**EXERCISE DETAILS**
Exclude the pictures and set down, unaltered, the lines from the one that holds "Task: Click the mr_roschie legend label" through the end of the data.
***** MATERIAL PROVIDED
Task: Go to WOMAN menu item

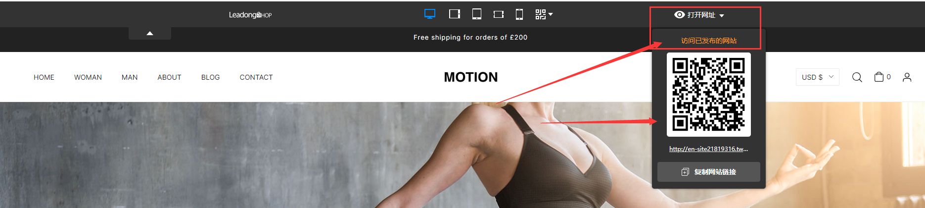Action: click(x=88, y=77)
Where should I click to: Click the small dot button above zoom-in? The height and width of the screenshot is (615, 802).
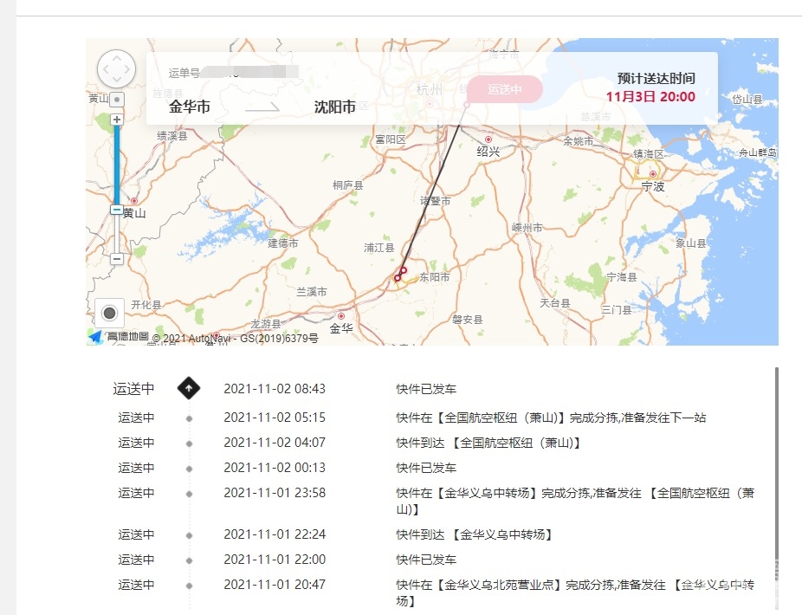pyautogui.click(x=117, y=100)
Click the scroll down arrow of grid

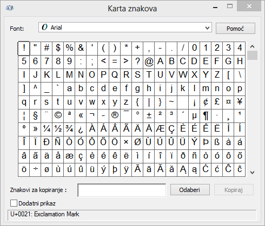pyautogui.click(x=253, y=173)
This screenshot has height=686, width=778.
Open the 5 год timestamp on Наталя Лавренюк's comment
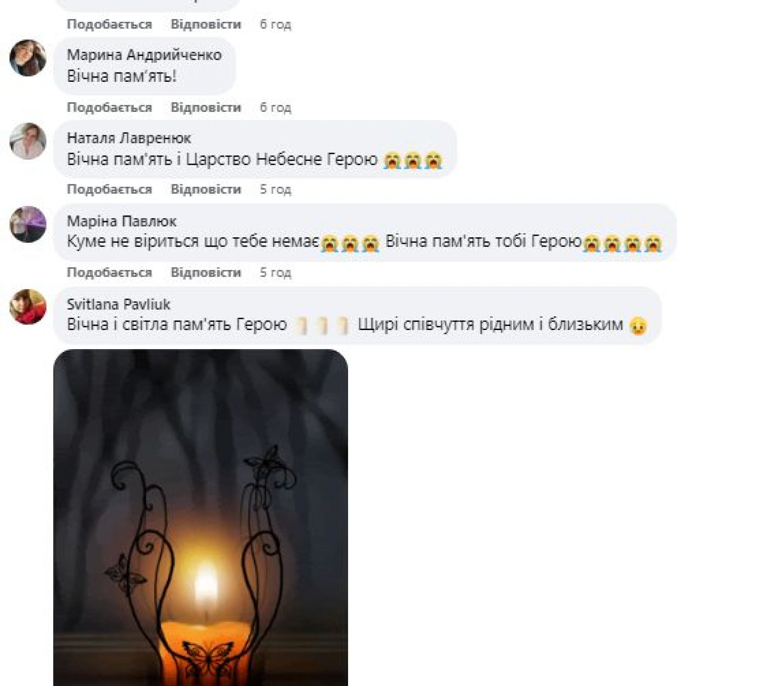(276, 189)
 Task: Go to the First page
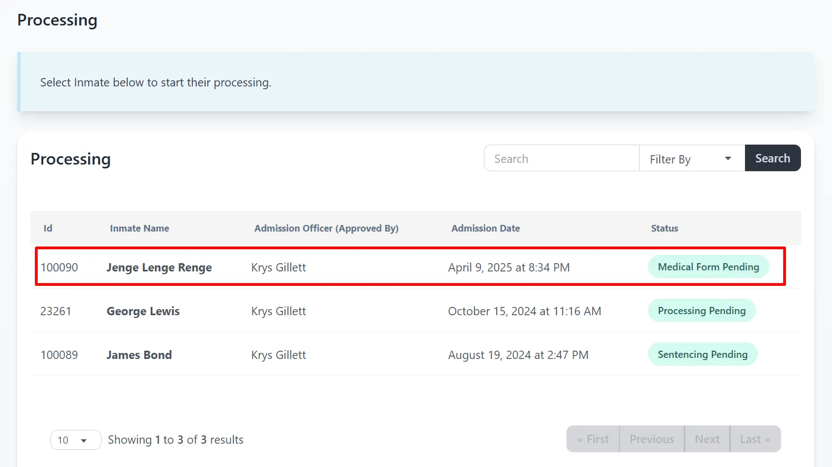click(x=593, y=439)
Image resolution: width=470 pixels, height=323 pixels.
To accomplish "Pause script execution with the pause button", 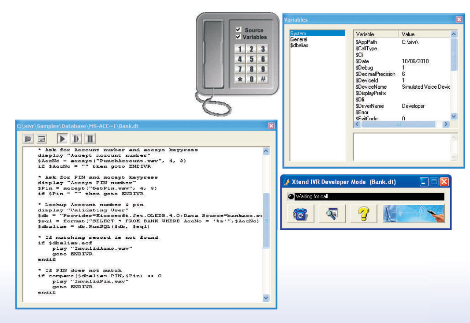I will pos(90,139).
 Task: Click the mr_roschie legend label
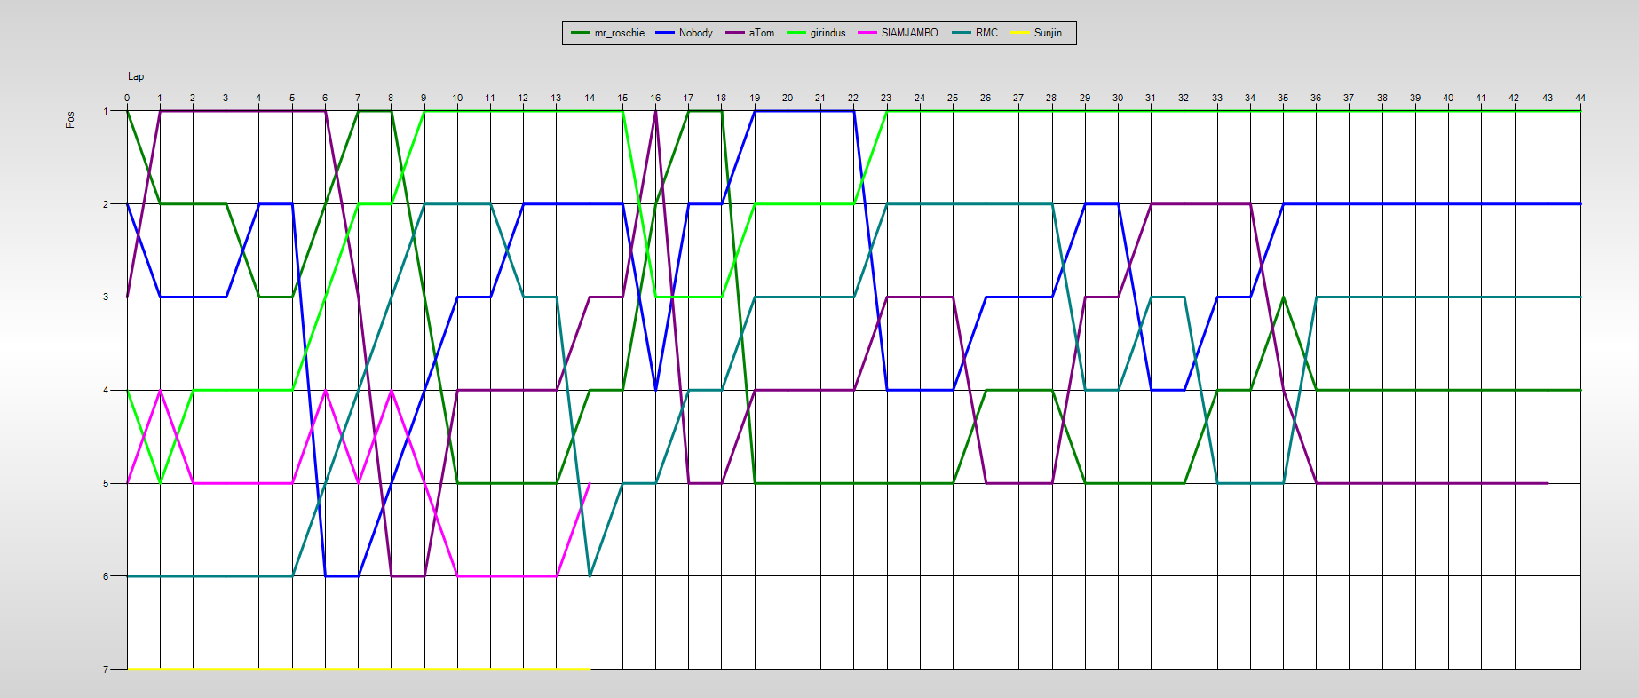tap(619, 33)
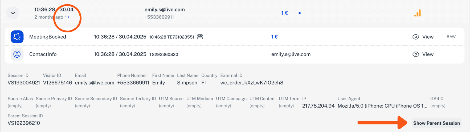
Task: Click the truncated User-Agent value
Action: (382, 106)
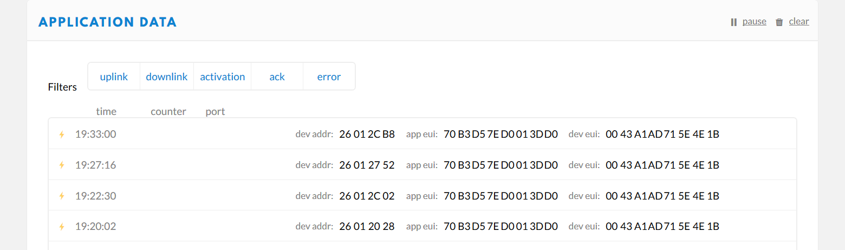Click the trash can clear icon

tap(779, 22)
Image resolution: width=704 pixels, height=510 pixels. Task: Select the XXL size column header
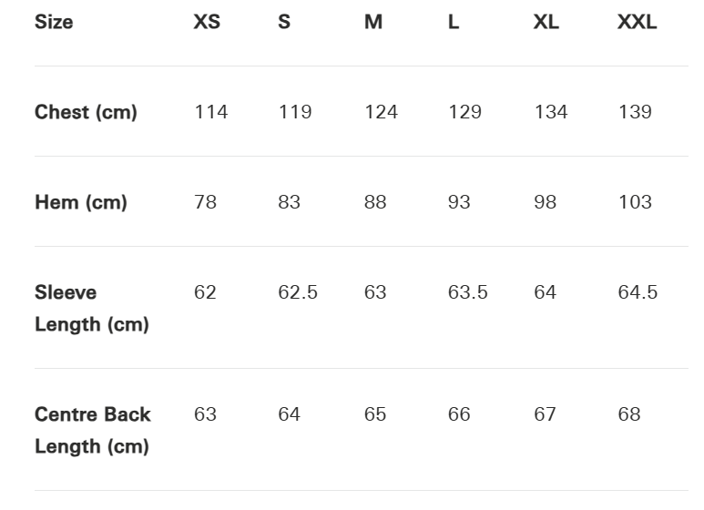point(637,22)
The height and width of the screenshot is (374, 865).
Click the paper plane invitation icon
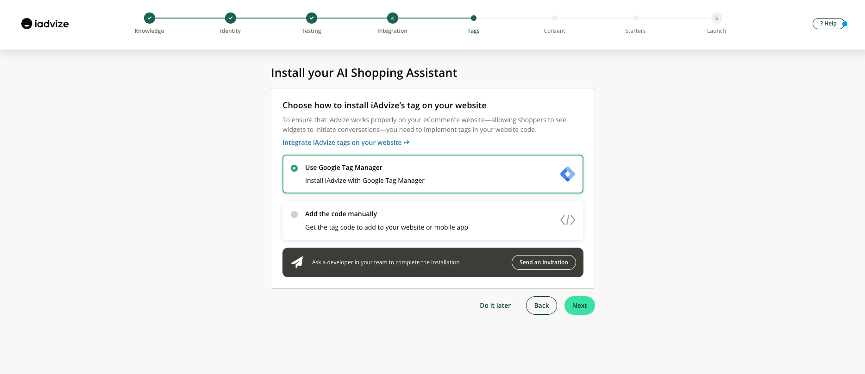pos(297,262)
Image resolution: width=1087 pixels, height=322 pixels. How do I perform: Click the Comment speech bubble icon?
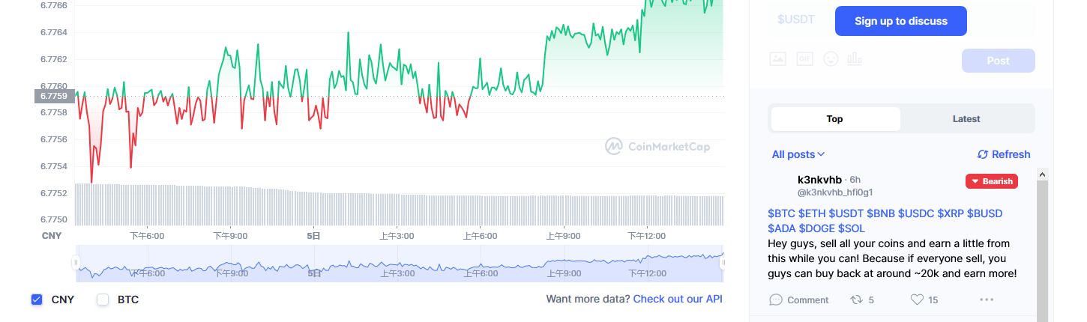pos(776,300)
**********
**EXERCISE ANSWER**
 Task: Click the mr_roschie legend label
tap(619, 33)
Task: Click the truncated User-Agent value
Action: (382, 106)
Click the trash can clear icon

tap(779, 22)
Image resolution: width=704 pixels, height=510 pixels. Task: Select the XXL size column header
point(637,22)
The height and width of the screenshot is (374, 865).
Click the paper plane invitation icon
pos(297,262)
Image resolution: width=1087 pixels, height=322 pixels. How do I perform: Click the Comment speech bubble icon?
pos(776,300)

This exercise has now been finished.